Highlights & Insights¶
- Instead of directly porting counterfactual explanations to LLMs, the paper addresses the foundational question: "Do dynamic models in ICL still possess recourse?" This clean setup creates a genuine link between theory and algorithm.
- The design of ASR-ICL is pragmatic: it acknowledges that black-box ICL can only be queried for labels and exploits the natural sparsity of tabular recourse to transform full-dimensional optimization into adaptive small-subspace search.
- The dimensionality term in the theoretical upper bound provides a useful heuristic: when ICL models are fixed and context budgets are limited, reducing the effective search dimension is more critical than blindly increasing zero-order iterations. This approach is transferable to black-box LLM tool-calling, medical tabular decisions, and risk control strategy explanations.
Limitations & Future Work¶
- The theoretical part is based on linear regression and single-layer linear self-attention, which remains distant from the mechanisms of actual TabPFN, TabICL, or general LLMs; it serves as an idealized model to explain trends rather than a complete characterization.
- Experiments primarily evaluate the ability to flip model predictions and modification costs, lacking user studies on human executability, long-term stability, or causal validity. For high-stakes scenarios, satisfying feature constraints is not synonymous with real-world actionability.
- ASR-ICL still relies on a significant number of black-box queries. Although fewer than Full ZO, dozens to hundreds of queries can still be expensive or trigger risk controls for paid APIs or audited systems.
- Future work could integrate adaptive subspaces with causal constraints, domain rules, and confidence estimation, ensuring recourse not only flips labels but also improves robustness across contexts and models.
Related Work & Insights¶
- vs DiCE: DiCE generates diverse counterfactuals via optimization, suitable for fixed models with rich feedback; ASR-ICL targets context-conditional black-box ICL and relies only on label queries, making it better suited for models served without gradient access.
- vs Actionable Recourse: AR provides low-cost, even certifiable actions under white-box linear models, but validity is limited by model assumptions; ours extends "low-cost actions" to ICL predictors, albeit at the loss of global optimality certification.

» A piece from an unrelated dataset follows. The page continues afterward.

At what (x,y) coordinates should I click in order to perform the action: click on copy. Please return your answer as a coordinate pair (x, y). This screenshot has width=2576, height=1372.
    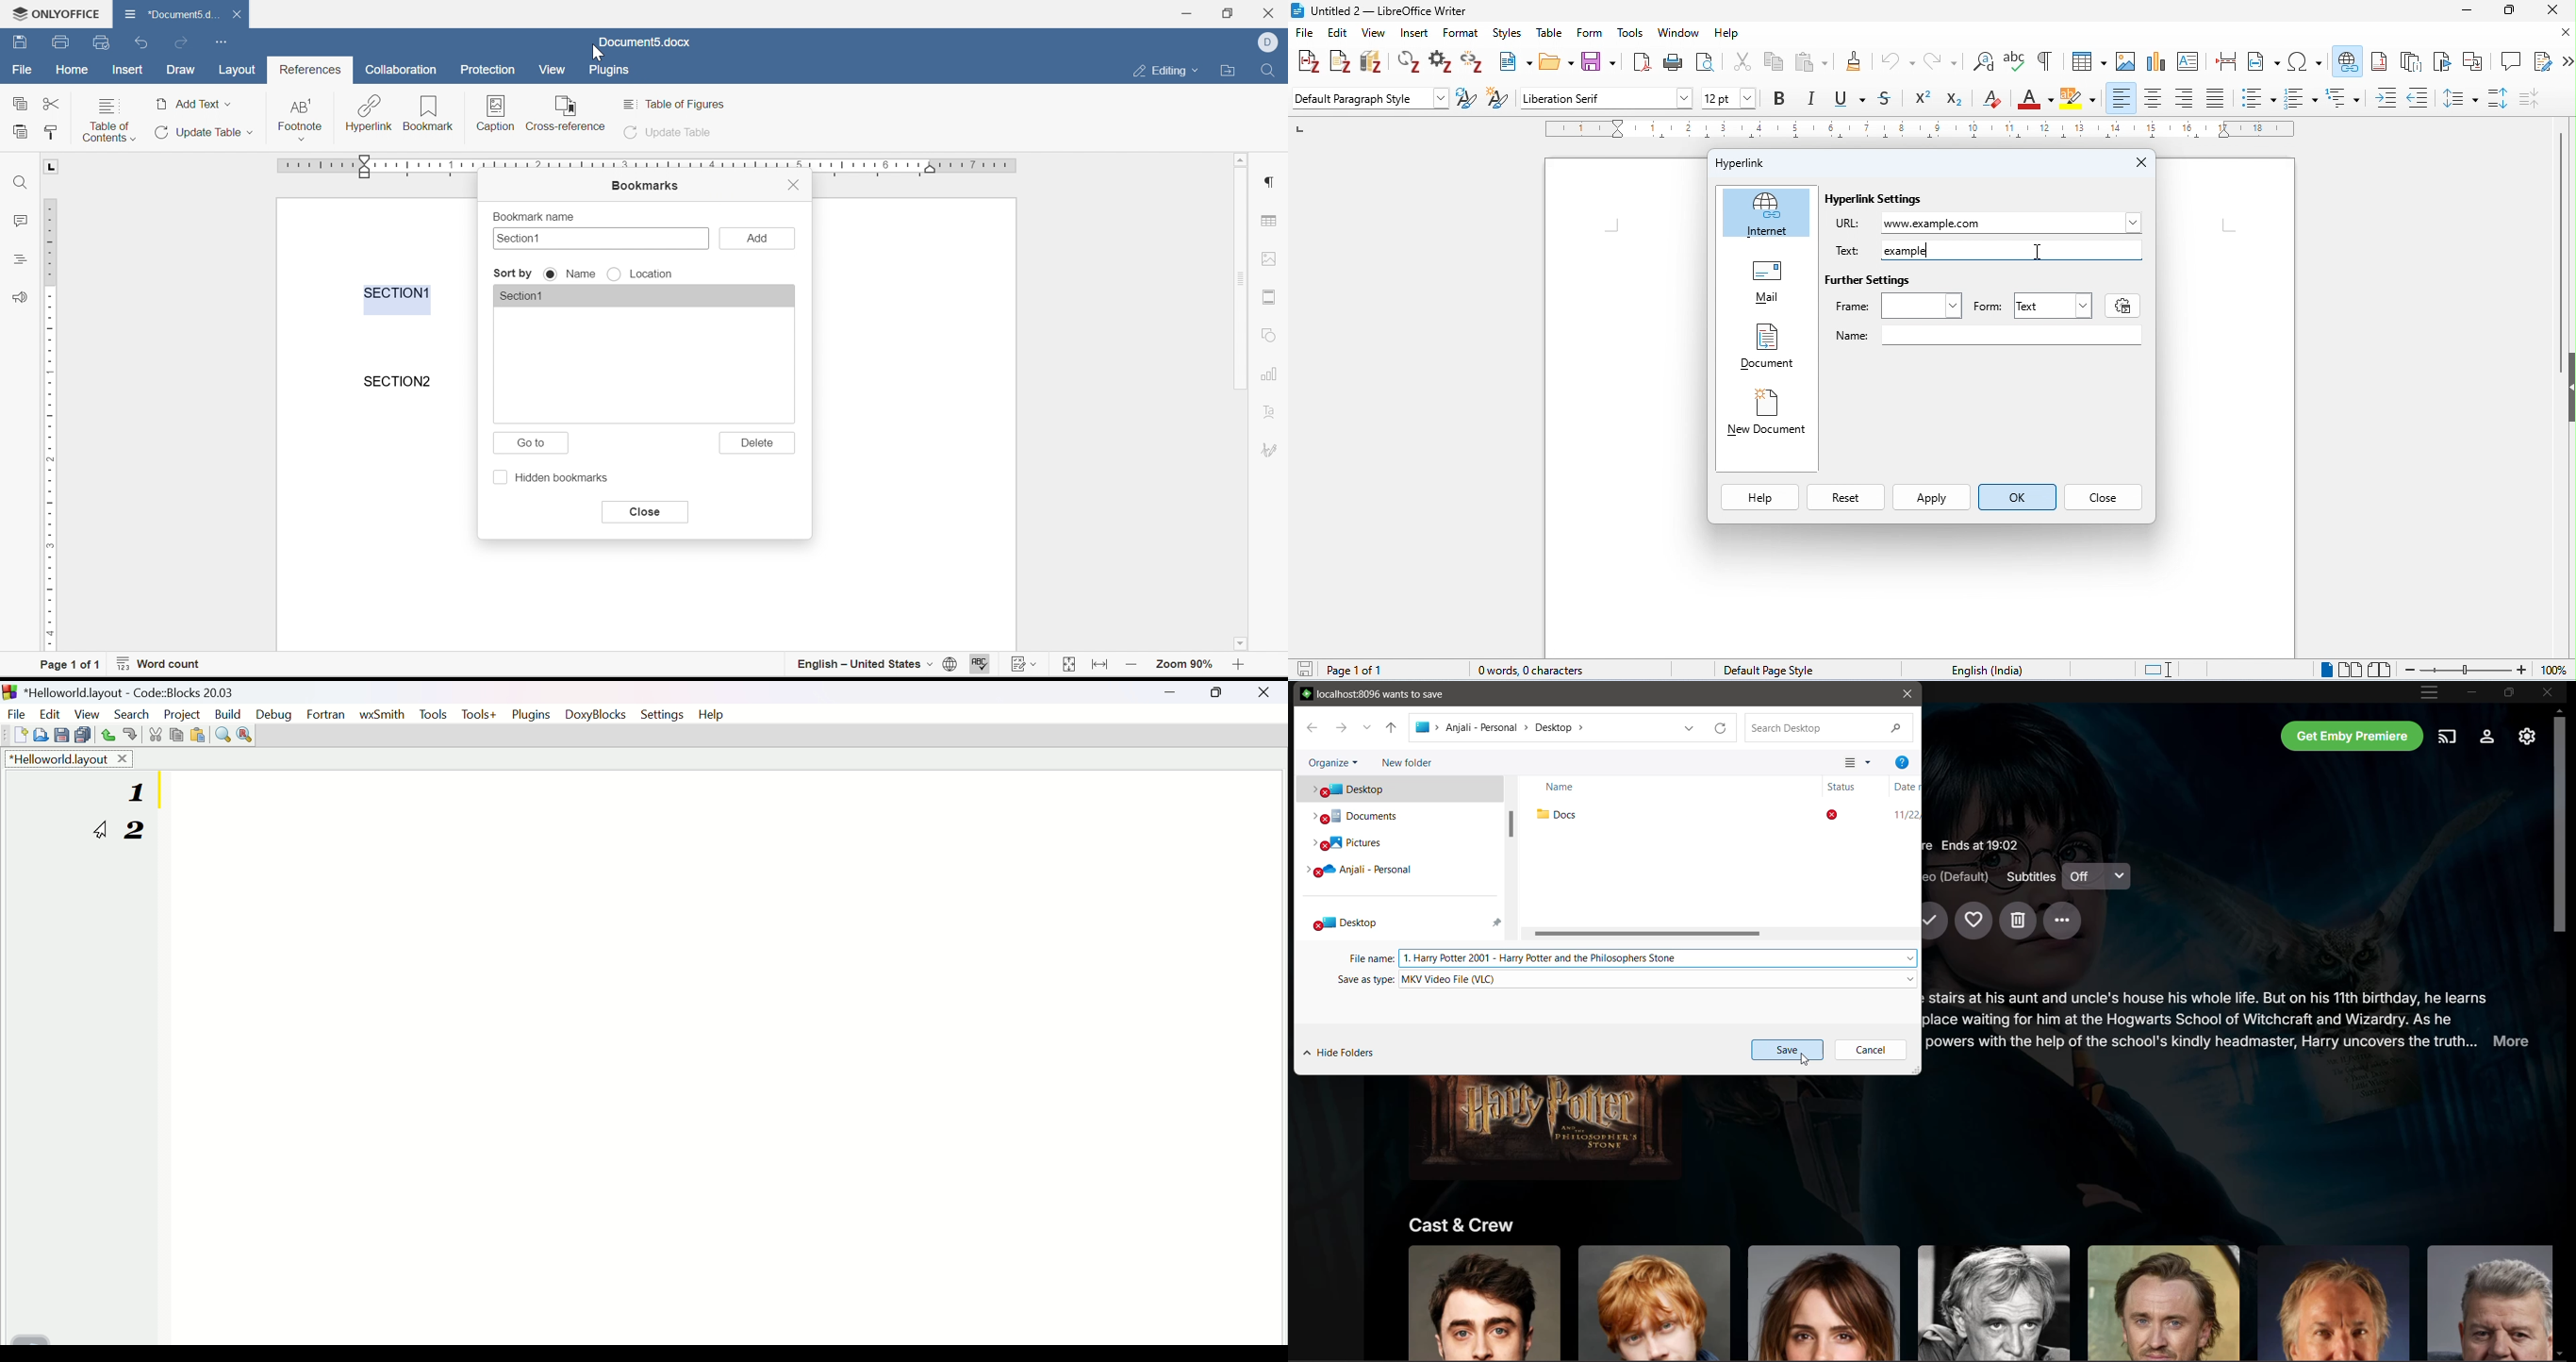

- vs FACE: FACE searches along data manifolds emphasizing feasible paths; ASR-ICL emphasizes sparse subspace search and query efficiency. These could be combined in the future using manifold graphs to constrain ASR-ICL candidate regions.
- vs TabPFN / TabICL: While TabPFN and TabICL focus on tabular ICL prediction accuracy, this work focuses on providing actionable modifications to rejected individuals after deployment, extending from performance to accountability mechanisms.
Rating¶
- Novelty: ⭐⭐⭐⭐⭐ First systematic integration of algorithmic recourse within dynamic decision rules of tabular ICL, providing a theoretical and algorithmic closed loop.
- Experimental Thoroughness: ⭐⭐⭐⭐ Covers various datasets, specialized tabular models, and general LLMs, including multi-class, query efficiency, and robustness analysis, though lacks real-world user/causal validation.
- Writing Quality: ⭐⭐⭐⭐ Clear motivation and methodology; theoretical-to-algorithmic connection is natural. Some experimental tables are dense and require careful interpretation.
- Value: ⭐⭐⭐⭐⭐ Highly relevant for high-stakes tabular ICL deployment, providing a reusable framework for recourse research in black-box LLM decision systems.